Personalized signaling models
Breast cancer
The temporal activation dynamics of signaling pathways play important roles for cell fate decisions. Therefore, we hypothesized that signaling dynamics can be further utilized as prognostic biomarkers for human diseases. However, the majority of available data obtained from patients represent static snapshots taken at a single point in time, and not time-resolved dynamics. To overcome this problem, we developed a Patient-Specific Modeling in Python (Pasmopy), an open-source package for the development of dynamic pathway models that are individualized to patient-specific data.

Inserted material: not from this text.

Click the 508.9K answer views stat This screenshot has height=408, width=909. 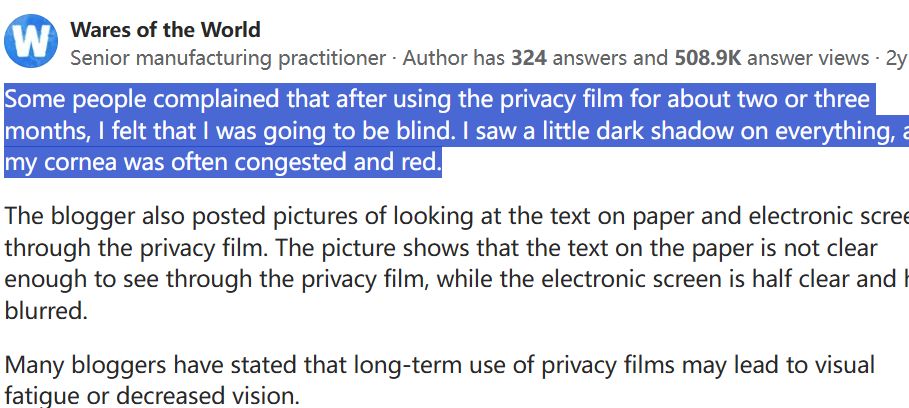click(772, 58)
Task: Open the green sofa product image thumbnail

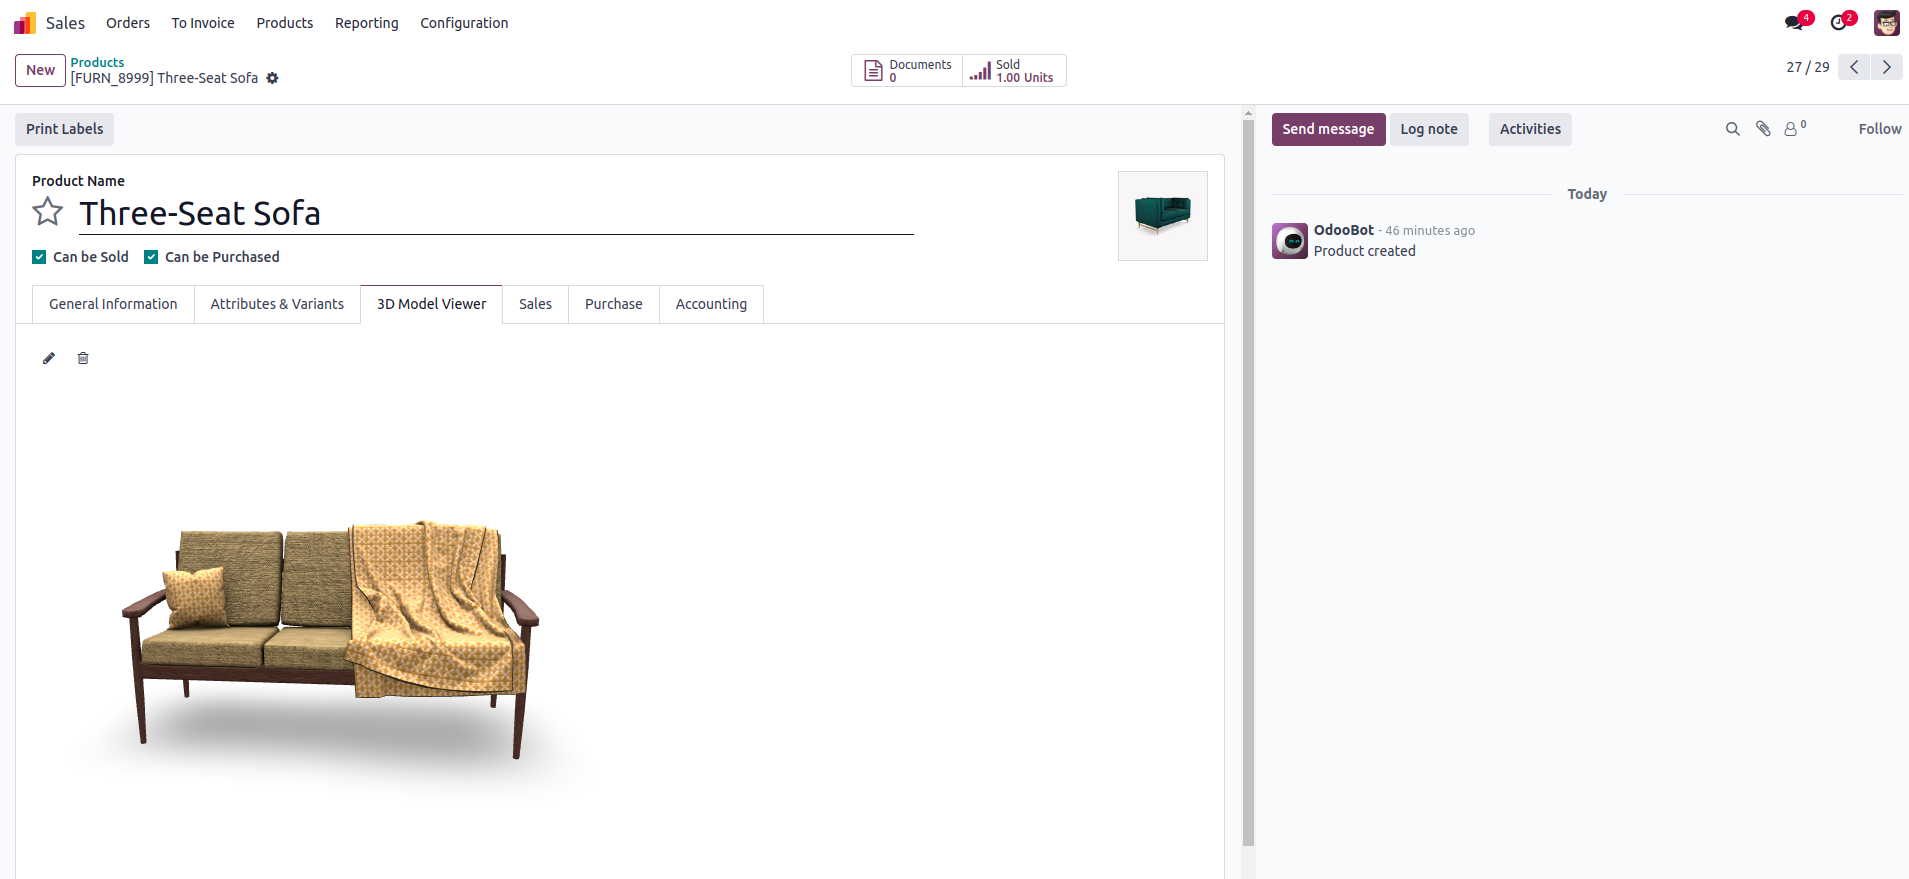Action: [1163, 216]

Using Pasmopy, we built a mechanistic model of ErbB receptor signaling network, trained with protein quantification data obtained from cultured cell lines, and performed in silico simulation of the pathway activities on breast cancer patients using The Cancer Genome Atlas (TCGA) transcriptome datasets. The temporal activation dynamics of Akt, extracellular signal-regulated kinase (ERK), and c-Myc in each patient were able to accurately predict the difference in prognosis and sensitivity to kinase inhibitors in triple-negative breast cancer (TNBC).
Protocol
This protocol describes in detail the step-by-step method for model construction of the ErbB signaling network, parameterization of the models, integration of transcriptomic data, and stratification of breast cancer patients based on signaling dynamics.